Le vivant

« L’observation scientifique, écrit le biologiste Ernest Kahane (La Vie n’existe pas, Editions rationalistes, 1962) nous montre des êtres vivants, de la matière vivante, des phénomènes vitaux… » – des êtres vivants : la plante, l’animal ; de la matière vivante : le tissu végétal, un fragment de feuille, à partir duquel on peut recréer, sous certaines conditions, la plante entière ou bien le tissu épithélial ou osseux de l’animal ; les phénomènes vitaux : la photosynthèse, la dégradation des sucres. Cette proposition souligne que le biologiste, à supposer qu’il veuille renoncer, en raison de ce qu’il se représente comme une exigence scientifique, à l’idée de vie, n’en est pas moins contraint, pour désigner l’objet de son étude, à utiliser des termes dérivés des mots « vie » et « vivre », c’est-à-dire le participe présent « vivant » et l’adjectif « vital », le premier de ces termes intervenant lui-même en deux occurrences, comme prédicat du terme « être » ou comme prédicat du terme « matière ». La langue française réserve le terme « être » (au sens où l’on parle d’êtres vivants, mais aussi d’être humains ou d’êtres pensants), par contraste avec les « choses », aux formes de réalité ou d’existence présentant non seulement une unité complexe mais une sorte d’individualité, de conatus, de référence à soi, d’autonomie.
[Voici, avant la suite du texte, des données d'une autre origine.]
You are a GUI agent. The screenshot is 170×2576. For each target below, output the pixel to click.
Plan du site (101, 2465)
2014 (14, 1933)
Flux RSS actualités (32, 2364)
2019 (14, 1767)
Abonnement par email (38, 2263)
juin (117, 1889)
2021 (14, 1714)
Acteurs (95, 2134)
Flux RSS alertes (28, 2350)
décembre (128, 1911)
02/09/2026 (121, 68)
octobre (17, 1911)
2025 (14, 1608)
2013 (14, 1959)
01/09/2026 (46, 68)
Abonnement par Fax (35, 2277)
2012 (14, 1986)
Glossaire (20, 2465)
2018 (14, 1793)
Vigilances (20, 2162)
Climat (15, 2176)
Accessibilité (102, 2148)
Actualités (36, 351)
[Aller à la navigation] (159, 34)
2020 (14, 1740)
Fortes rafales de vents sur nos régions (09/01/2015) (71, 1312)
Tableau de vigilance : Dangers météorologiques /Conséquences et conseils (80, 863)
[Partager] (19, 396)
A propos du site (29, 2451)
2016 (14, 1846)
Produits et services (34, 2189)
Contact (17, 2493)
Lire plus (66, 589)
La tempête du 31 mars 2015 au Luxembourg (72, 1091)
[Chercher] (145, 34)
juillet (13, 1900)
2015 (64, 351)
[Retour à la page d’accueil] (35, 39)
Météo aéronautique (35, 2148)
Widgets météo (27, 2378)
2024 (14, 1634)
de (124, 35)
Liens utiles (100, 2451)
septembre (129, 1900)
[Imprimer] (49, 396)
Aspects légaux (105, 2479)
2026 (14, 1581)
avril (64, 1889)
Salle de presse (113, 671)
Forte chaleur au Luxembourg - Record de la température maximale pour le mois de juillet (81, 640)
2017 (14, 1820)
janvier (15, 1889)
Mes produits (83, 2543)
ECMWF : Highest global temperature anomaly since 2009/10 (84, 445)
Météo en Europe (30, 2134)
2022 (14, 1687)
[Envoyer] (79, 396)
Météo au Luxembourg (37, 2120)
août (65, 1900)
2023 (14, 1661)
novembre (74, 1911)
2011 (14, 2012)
Un « être » est, à un degré ou à un autre, « auto-normé ». Nous constatons donc que, même si « la vie n’existe pas », le biologiste (et avec lui le philosophe, qui réfléchit sur la connaissance du vivant) n’en doit pas moins supposer que le terme « vivant » (avec les deux substantifs dont il peut être attribut) et le terme « vital », malgré les différences de sens et d’emploi, ont un référent commun justifiant leur appartenance à une même sphère de phénomènes. Et cette référence commune conduit à se demander comment articuler les termes « être vivant », « matière vivante », « phénomènes vitaux ».